◆ **What the task requires**
Everything from the line containing "[Close dialog] (1583, 519)" to the end of the records should be reproduced exactly, and nothing before it.

◆ **Source information**
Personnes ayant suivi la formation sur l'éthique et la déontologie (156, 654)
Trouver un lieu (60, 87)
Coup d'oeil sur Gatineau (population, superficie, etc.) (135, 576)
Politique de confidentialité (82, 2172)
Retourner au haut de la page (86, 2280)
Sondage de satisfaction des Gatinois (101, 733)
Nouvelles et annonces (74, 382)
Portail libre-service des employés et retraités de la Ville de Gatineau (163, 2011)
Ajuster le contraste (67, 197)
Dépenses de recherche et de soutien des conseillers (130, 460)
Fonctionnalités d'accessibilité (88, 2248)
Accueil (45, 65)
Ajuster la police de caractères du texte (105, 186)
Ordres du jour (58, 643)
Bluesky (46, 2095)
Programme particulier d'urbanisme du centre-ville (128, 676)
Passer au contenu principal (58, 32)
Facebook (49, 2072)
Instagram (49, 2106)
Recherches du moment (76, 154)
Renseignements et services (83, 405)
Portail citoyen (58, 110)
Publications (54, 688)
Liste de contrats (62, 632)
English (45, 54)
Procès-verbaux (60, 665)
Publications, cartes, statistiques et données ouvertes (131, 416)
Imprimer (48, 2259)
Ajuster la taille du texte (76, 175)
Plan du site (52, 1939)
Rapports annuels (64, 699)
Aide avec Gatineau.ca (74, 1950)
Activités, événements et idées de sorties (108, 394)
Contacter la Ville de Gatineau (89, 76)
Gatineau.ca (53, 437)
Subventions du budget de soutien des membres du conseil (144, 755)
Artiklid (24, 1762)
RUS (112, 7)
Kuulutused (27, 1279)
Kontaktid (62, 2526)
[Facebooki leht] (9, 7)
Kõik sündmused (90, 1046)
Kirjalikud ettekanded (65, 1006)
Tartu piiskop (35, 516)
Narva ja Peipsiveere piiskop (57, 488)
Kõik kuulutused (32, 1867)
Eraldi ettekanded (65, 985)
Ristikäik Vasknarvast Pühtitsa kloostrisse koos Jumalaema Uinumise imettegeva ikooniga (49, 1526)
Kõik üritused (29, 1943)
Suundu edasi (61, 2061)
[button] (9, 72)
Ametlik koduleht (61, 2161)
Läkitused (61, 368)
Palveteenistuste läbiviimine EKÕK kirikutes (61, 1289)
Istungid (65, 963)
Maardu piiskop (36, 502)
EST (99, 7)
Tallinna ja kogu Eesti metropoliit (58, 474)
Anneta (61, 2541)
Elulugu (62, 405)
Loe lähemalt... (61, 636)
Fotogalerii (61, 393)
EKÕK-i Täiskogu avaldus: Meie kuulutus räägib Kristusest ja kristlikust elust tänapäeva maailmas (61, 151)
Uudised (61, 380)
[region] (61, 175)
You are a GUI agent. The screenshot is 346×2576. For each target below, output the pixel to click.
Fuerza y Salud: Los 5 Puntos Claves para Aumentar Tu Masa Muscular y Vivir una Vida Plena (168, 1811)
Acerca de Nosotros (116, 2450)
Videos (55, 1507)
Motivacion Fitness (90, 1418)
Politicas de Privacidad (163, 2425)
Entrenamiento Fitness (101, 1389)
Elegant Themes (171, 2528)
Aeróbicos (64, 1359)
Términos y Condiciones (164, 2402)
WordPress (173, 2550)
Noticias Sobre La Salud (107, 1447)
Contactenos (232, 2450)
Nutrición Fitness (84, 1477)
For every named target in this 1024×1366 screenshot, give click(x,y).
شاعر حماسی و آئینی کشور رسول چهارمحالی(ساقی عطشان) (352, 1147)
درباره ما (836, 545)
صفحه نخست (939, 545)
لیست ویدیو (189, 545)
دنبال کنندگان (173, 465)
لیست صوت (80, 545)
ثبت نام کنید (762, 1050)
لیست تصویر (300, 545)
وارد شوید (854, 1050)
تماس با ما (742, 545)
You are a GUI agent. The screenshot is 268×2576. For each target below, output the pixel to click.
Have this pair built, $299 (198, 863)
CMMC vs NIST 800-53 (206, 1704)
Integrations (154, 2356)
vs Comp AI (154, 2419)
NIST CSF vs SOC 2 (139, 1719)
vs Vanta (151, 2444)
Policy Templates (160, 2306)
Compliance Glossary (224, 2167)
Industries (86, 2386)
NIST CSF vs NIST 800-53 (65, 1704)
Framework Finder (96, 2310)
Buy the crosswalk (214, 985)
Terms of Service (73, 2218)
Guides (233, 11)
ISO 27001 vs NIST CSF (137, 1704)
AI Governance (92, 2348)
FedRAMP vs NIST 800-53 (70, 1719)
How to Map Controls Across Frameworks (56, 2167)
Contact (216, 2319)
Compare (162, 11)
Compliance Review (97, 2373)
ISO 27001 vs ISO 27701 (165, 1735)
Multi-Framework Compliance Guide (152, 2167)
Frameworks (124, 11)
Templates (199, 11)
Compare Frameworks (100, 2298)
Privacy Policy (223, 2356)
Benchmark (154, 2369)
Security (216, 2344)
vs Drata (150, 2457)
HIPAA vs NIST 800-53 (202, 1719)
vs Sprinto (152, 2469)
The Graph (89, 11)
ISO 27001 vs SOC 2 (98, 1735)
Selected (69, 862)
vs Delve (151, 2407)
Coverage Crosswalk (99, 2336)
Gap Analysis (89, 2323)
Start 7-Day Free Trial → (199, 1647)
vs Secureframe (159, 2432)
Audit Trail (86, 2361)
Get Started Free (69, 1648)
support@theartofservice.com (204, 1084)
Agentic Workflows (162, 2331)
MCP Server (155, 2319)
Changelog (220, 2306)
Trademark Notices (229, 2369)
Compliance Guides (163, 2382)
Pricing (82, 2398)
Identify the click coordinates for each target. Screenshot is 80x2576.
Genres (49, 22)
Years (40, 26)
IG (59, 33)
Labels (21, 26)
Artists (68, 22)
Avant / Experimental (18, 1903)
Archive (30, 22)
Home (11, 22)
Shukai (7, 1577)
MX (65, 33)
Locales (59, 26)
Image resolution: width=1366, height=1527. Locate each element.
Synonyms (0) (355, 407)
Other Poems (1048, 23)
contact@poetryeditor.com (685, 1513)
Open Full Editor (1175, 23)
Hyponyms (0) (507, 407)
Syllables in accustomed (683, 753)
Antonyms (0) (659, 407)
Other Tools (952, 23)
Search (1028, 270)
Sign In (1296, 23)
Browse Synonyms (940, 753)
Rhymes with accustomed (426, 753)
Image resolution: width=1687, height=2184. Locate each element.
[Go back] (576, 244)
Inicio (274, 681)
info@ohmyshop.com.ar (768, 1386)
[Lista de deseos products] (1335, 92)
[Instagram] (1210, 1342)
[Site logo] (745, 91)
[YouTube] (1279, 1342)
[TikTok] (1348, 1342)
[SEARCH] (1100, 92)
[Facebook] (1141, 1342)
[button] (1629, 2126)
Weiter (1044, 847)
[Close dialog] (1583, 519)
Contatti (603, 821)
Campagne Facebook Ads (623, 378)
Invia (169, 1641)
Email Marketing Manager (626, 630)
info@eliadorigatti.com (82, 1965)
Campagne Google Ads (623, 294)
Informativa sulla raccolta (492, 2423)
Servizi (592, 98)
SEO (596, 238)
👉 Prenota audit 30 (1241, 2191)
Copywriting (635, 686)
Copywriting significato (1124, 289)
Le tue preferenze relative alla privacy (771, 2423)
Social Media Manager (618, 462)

◆ **Result for this task**
[Close dialog] (1583, 519)
Contatti (603, 821)
Campagne Facebook Ads (623, 378)
Invia (169, 1641)
Email Marketing Manager (626, 630)
info@eliadorigatti.com (82, 1965)
Campagne Google Ads (623, 294)
Informativa sulla raccolta (492, 2423)
Servizi (592, 98)
SEO (596, 238)
👉 Prenota audit 30 (1241, 2191)
Copywriting (635, 686)
Copywriting significato (1124, 289)
Le tue preferenze relative alla privacy (771, 2423)
Social Media Manager (618, 462)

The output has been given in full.